Octanoate and Nonaoate Oxidation Increases 50―80% Over the First Two Days of Life in Piglet Triceps Brachii and Gracilis Muscle Strips

An in vitro muscle strip incubation system was developed to measure the rate of catabolism of 1 mmol/L [1-(14)C]octanoate, 1 mmol/L [1-(14)C]nonanoate, 1 mmol/L [9-(14)C]nonanoate, and 10 mmol/L [U-(14)C]glucose by measuring the recovery of (14)CO(2). Muscle strips (13 mm × 1.5 mm, ~50 mg) were isolated from triceps brachii and gracilis muscles of newborn and 2-d-old, small (1450 g) piglets. The position of the (14)C label in the substrate affected the rate and amount of recovery in (14)CO(2). Therefore, comparisons were made between age groups (0 vs. 2 d old) within substrates but limited across substrates to comparisons of [1-(14)C]-labeled fatty acids. The medium-chain fatty acid (MCFA) oxidation rates [pmol/(h · mg)] in muscle strips isolated from piglets from the 2 weight groups (1450 g) did not differ (P > 0.99), there was a trend towards a difference between triceps brachii and gracilis muscle (P = 0.09; data not shown), and there were no significant interactions involving pig weight or muscle type; therefore, results were pooled across these factors.

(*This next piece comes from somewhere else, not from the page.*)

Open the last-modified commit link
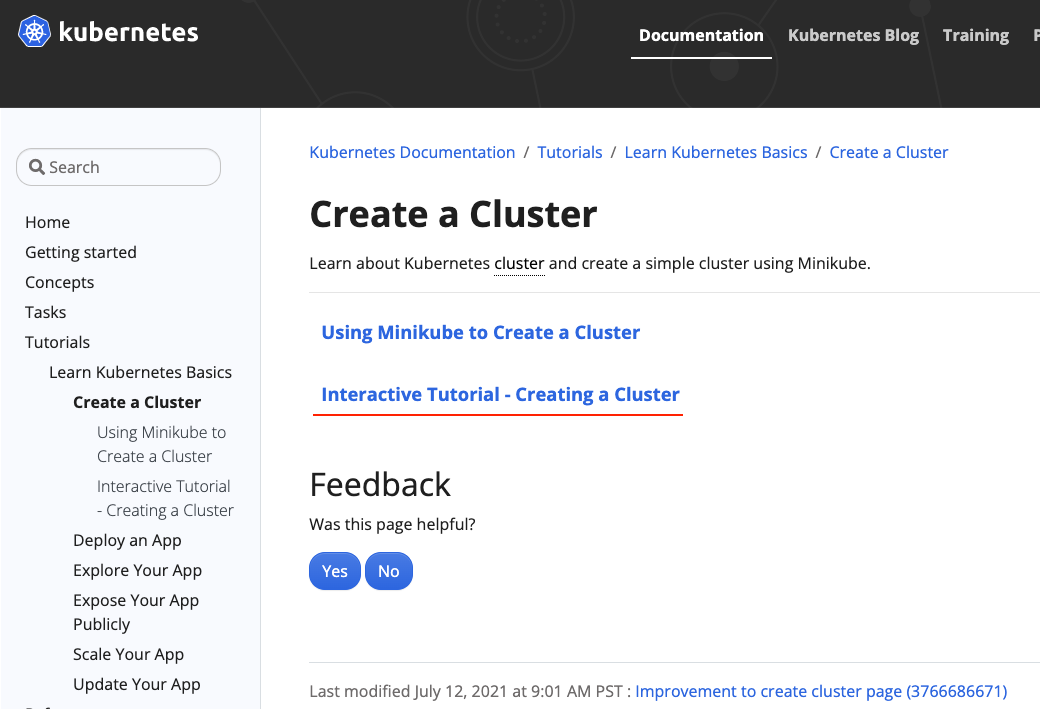point(820,691)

During the first 2 d of life, MCFA oxidation [pmol/(h • · mg muscle strip)] increased (P < 0.05) 50-80%, but the glucose oxidation rate did not change (P > 0.82). By d 2, the oxidation rate of nonanoate as represented by the one carbon was 25% greater than for octanoate (P < 0.05). The conversion of [9-(14)C]nonanoate to (14)CO(2) indicated that muscle had the capacity to oxidize the propionyl-CoA produced by β-oxidation of nonanoate and that odd-chain C-9 MCFA provided anabolic carbon to the citric acid cycle.